======== Extract ========

Real Harms and Imaginary Benefits
By Joseph E. Slater
June 2011
All expressions of opinion are those of the author or authors.
The American Constitution Society (ACS) takes no position on specific legal or policy initiatives.
The Assault on Public Sector Collective Bargaining:
Real Harms and Imaginary Benefits
Joseph E. Slater
Perhaps the most striking political development in 2011 is the widespread and aggressive assault on public sector collective bargaining rights. While the most highly publicized and most significant changes have taken place in Wisconsin and Ohio, moves are afoot in a number of states. These changes represent the most radical revisions to labor law in the U.S. in decades, and they have set off a political firestorm.
This brief will argue that these attacks are deeply misguided. They serve no purpose beyond a partisan attempt to weaken a key supporter of the Democratic party and they do not address budget deficits. Instead, they take away a core right that has been recognized in the vast majority of the United States for up to half a century, a right that is considered fundamental in much of the industrialized world, a right that helps individual teachers, firefighters, police officers, and other public employees in their day-to-day lives at the workplace, a right that helps sustain a vital middle class, and a right that helps ensure talented and skilled people will find public service an attractive career option.

========

### Exercise set
[A] Which two states does the extract on public sector collective bargaining name as the sites of the most significant changes?
[B] Copy out the part of the extract on public sector collective bargaining between "This brief will" and "attractive career option.", inclusive.

======== Supplied data ========

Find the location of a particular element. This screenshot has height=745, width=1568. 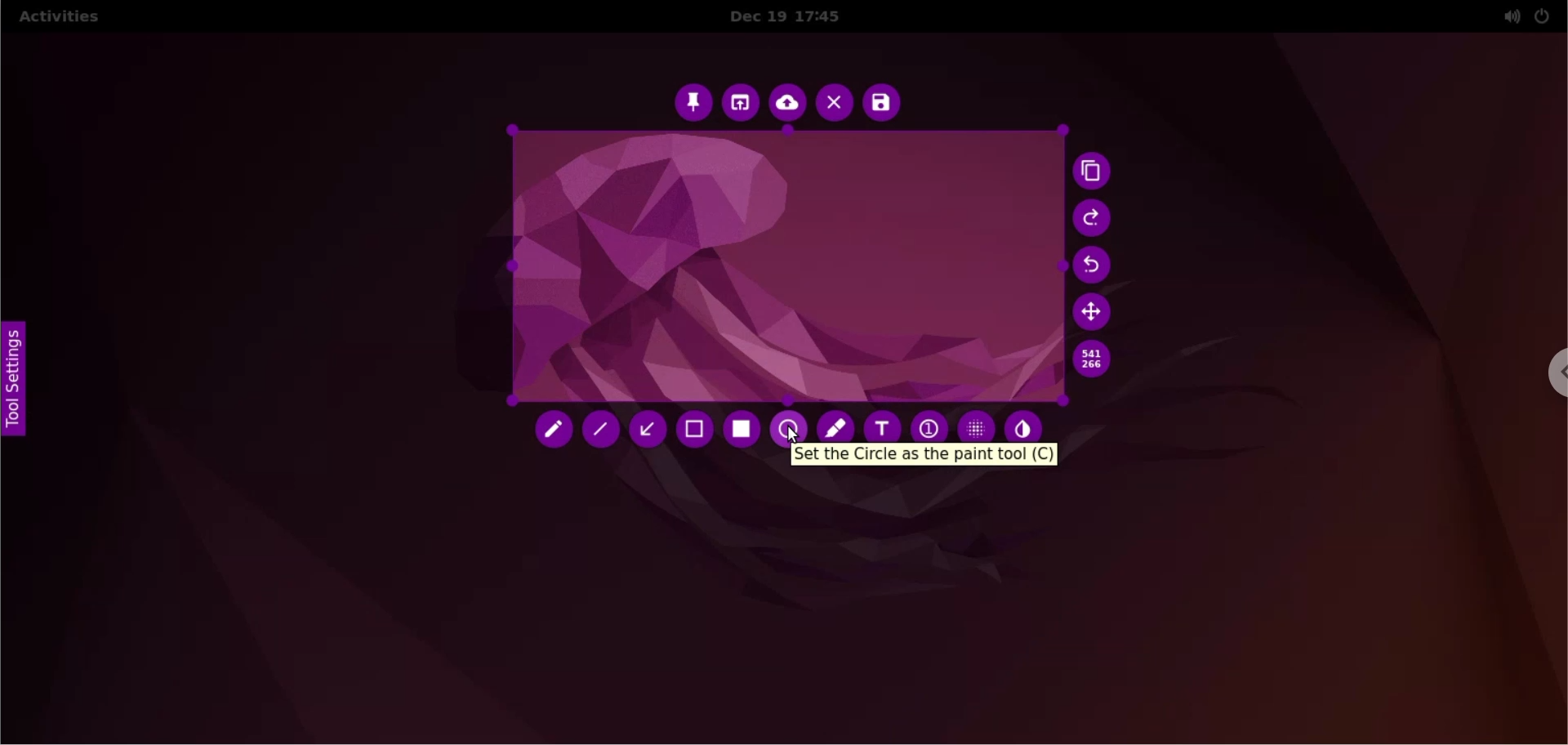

========

### Written responses
[A] Wisconsin and Ohio.

[B]
This brief will argue that these attacks are deeply misguided. They serve no purpose beyond a partisan attempt to weaken a key supporter of the Democratic party and they do not address budget deficits. Instead, they take away a core right that has been recognized in the vast majority of the United States for up to half a century, a right that is considered fundamental in much of the industrialized world, a right that helps individual teachers, firefighters, police officers, and other public employees in their day-to-day lives at the workplace, a right that helps sustain a vital middle class, and a right that helps ensure talented and skilled people will find public service an attractive career option.